Outrossim, a justiça com as próprias mãos revela seu caráter mais deturpado quando se materializa em aprovações sociais. Consonante com opiniões mais ortodoxas, criminosos tem que ‘‘apanhar’’ e ‘‘ser amarrado ao poste’’. Seguindo essa linha de raciocínio retrógrada, cria-se uma onda de violência, mediante a agressões que evidenciam um cenário social marcado por vestígios complexos de retaliações aos moldes feudais.
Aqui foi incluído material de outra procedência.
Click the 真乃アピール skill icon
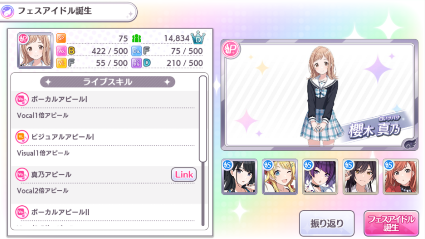[22, 175]
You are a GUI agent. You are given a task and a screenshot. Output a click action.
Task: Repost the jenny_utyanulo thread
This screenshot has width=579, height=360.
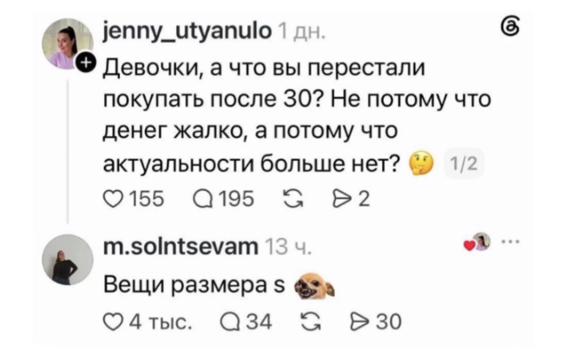(293, 200)
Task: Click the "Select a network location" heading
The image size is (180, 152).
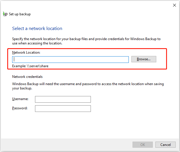Action: point(37,29)
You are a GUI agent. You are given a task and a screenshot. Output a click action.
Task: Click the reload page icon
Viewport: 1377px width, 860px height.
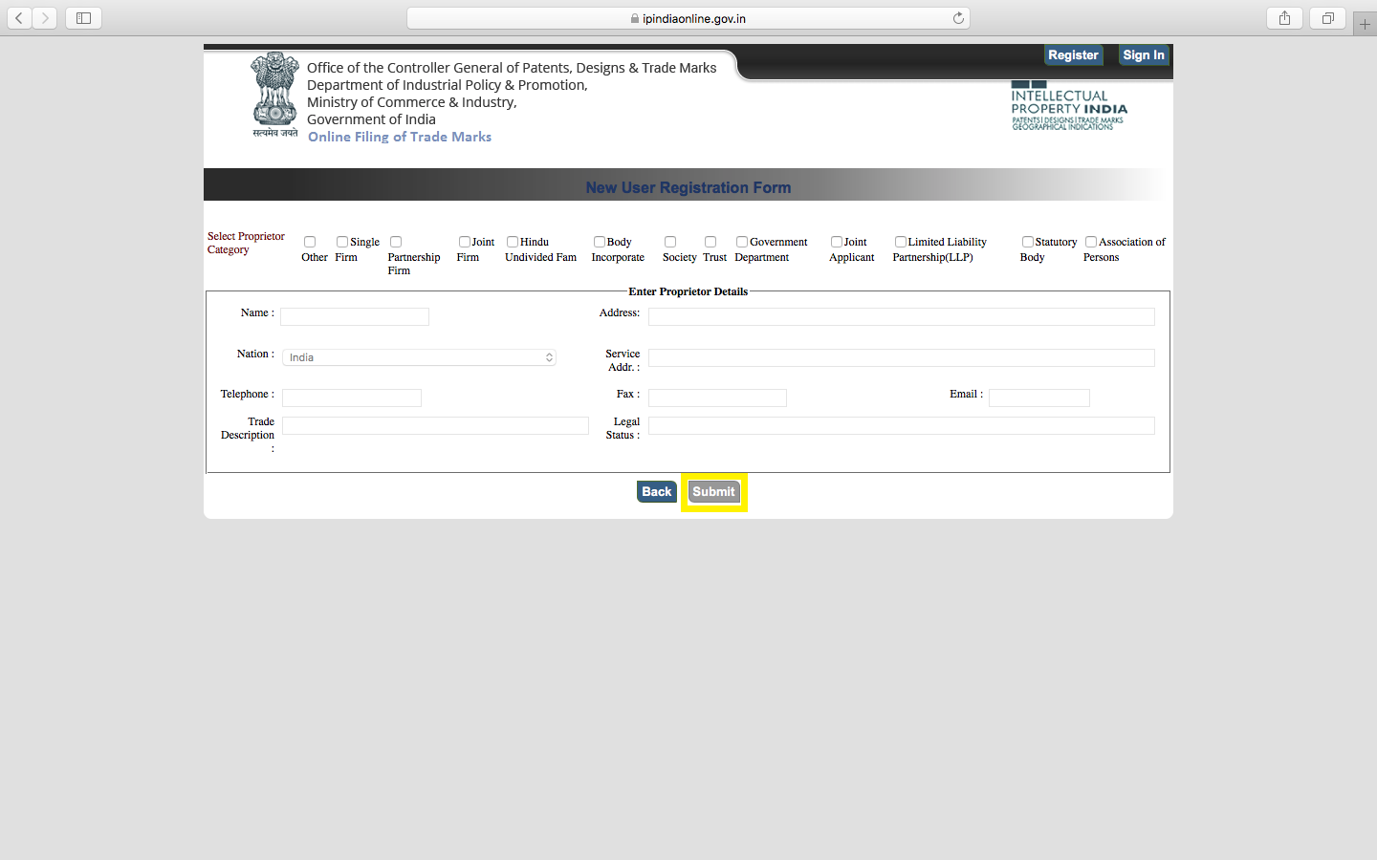click(x=958, y=18)
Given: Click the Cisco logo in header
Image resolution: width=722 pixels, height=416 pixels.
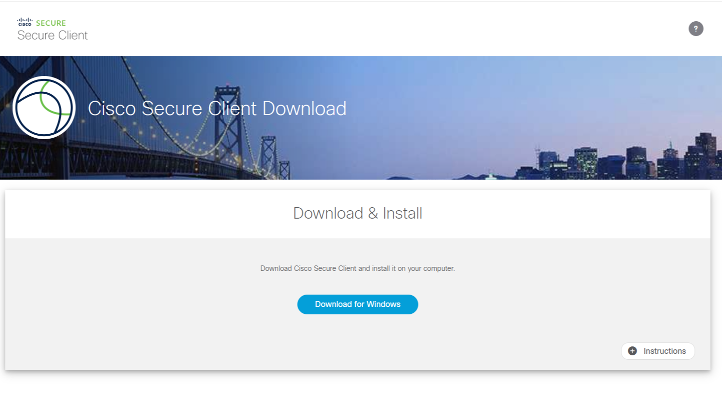Looking at the screenshot, I should [x=25, y=22].
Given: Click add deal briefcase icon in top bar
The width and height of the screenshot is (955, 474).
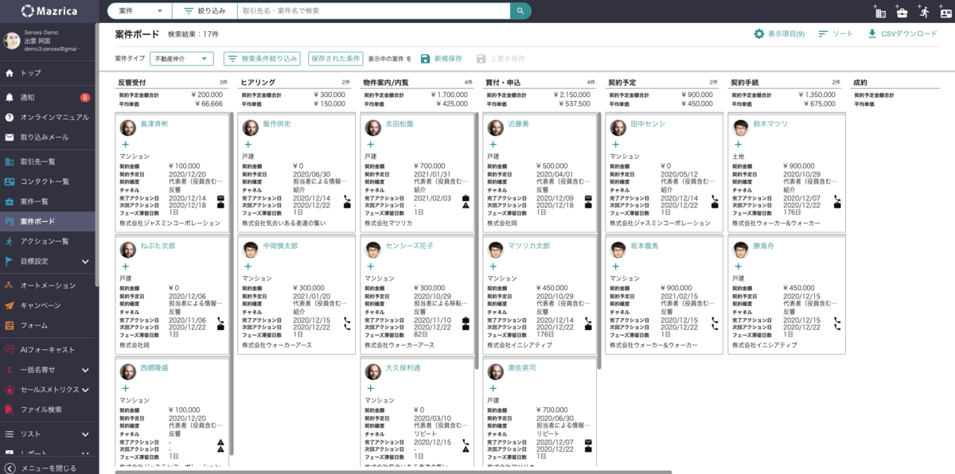Looking at the screenshot, I should click(x=902, y=12).
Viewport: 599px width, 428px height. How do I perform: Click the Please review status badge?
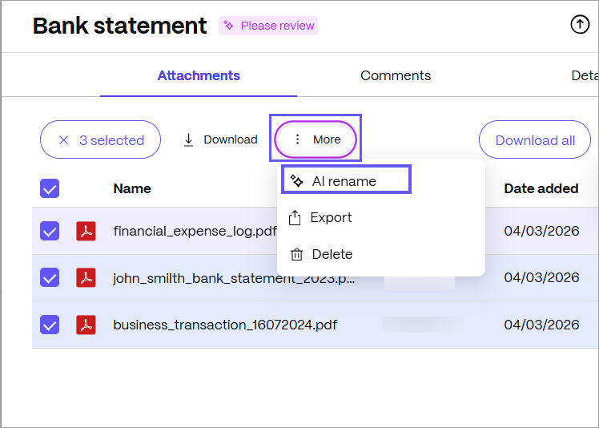tap(268, 26)
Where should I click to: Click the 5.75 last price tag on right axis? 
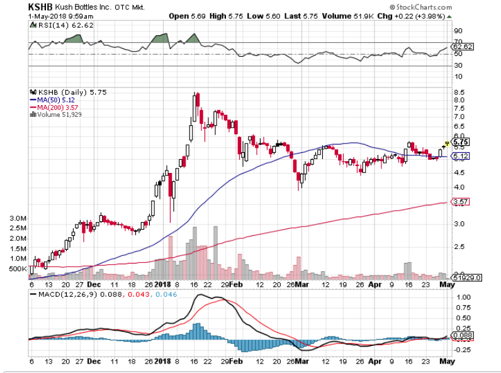[x=461, y=142]
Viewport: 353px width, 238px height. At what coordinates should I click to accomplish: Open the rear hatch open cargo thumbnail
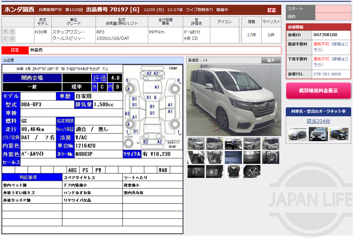[233, 172]
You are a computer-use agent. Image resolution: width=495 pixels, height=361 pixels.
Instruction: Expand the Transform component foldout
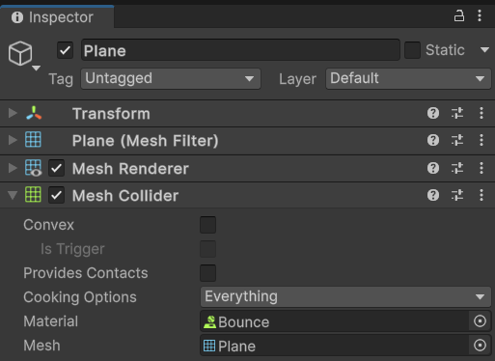[13, 113]
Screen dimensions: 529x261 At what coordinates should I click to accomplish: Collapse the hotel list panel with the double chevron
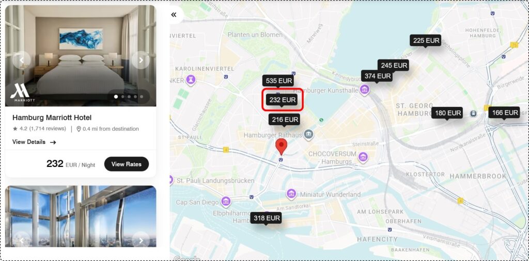(x=174, y=14)

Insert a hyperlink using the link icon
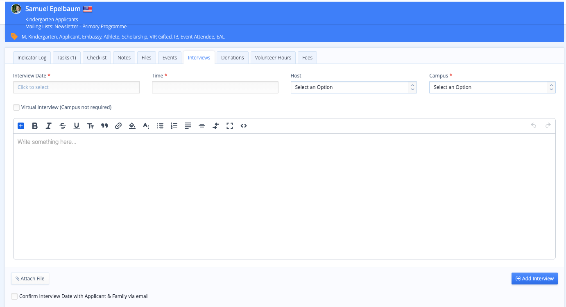click(x=118, y=126)
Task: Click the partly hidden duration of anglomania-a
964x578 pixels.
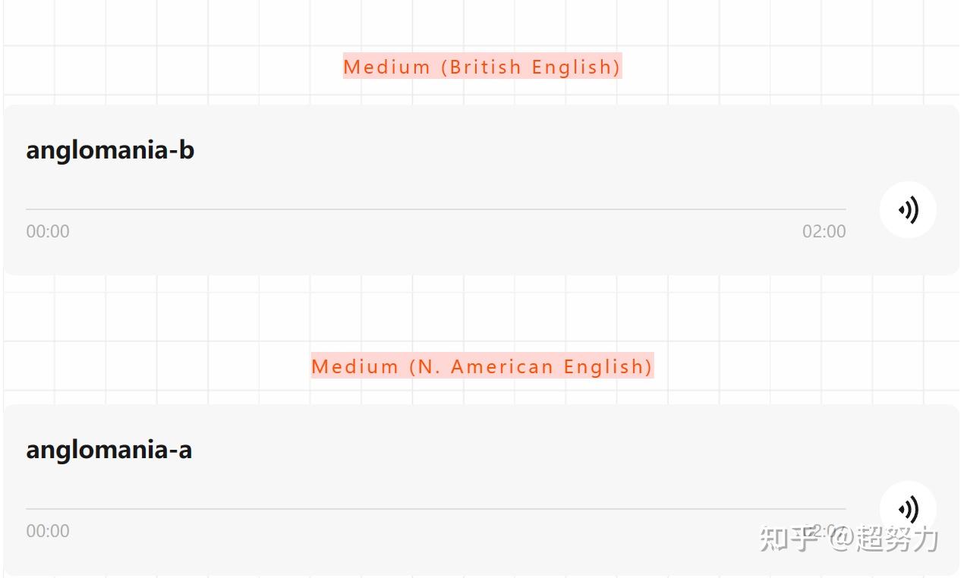Action: 824,530
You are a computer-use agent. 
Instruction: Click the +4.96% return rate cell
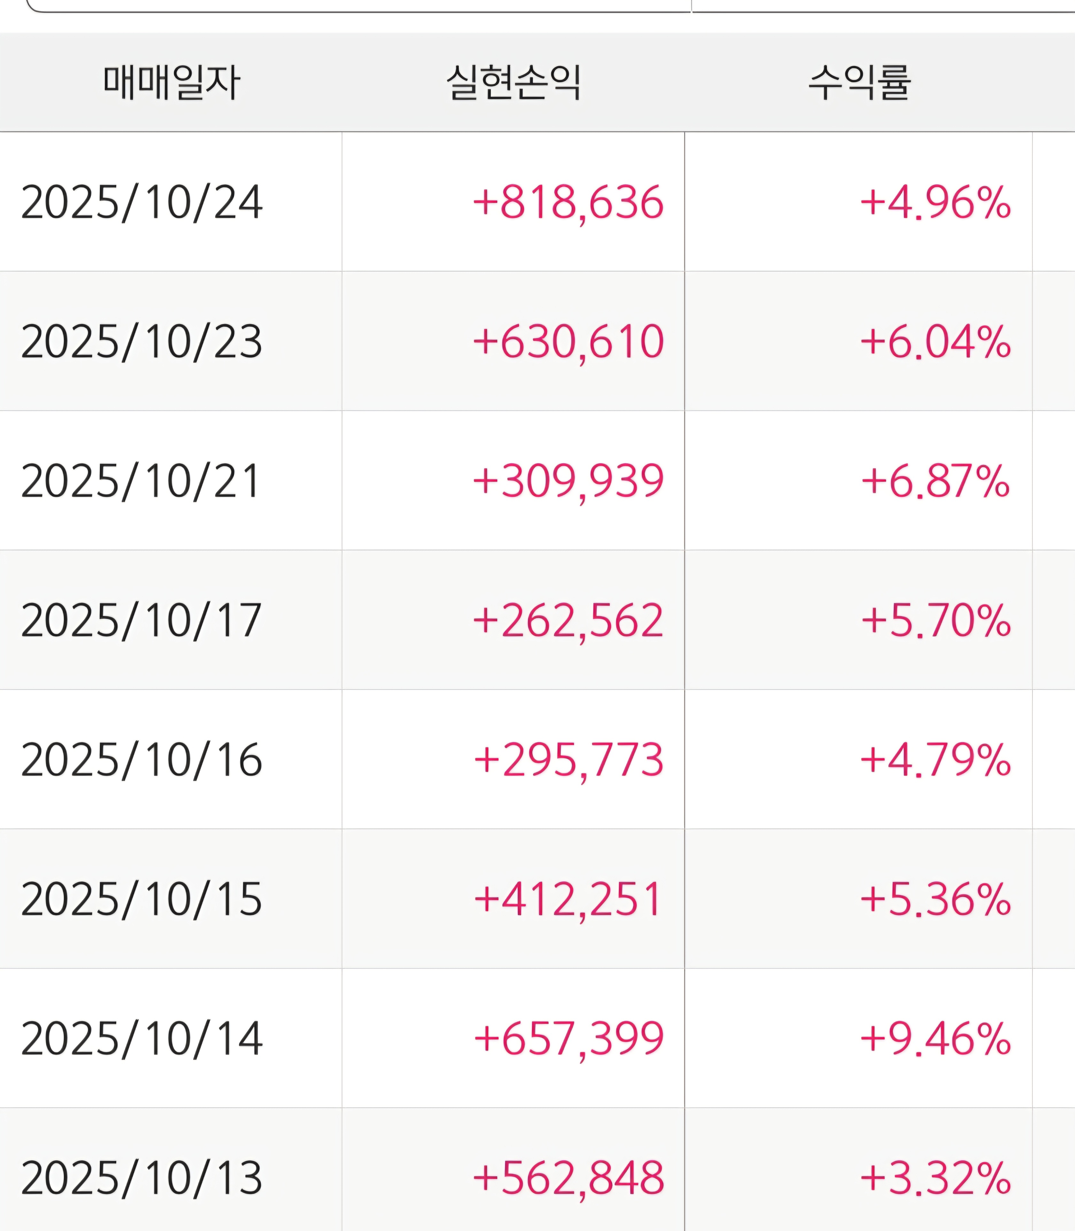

Portanto, a justiça com as próprias mãos precisa entrar em debates e ações no seu combate. Assim, é imprescindível a intervenção do Ministério da Segurança, por meio de fiscalizações engajadas que deem dimensões mais significativas à recorrência substancial de tais punições. Além disso, deve haver promoções de novos policiais para atuarem com mais precisão, no intuito de minimizar e execrar casos desumanos de violência na sociedade. Sendo assim, poderá haver a superação da Idade Média e a efetividade da justiça a favor de todo cidadão brasileiro.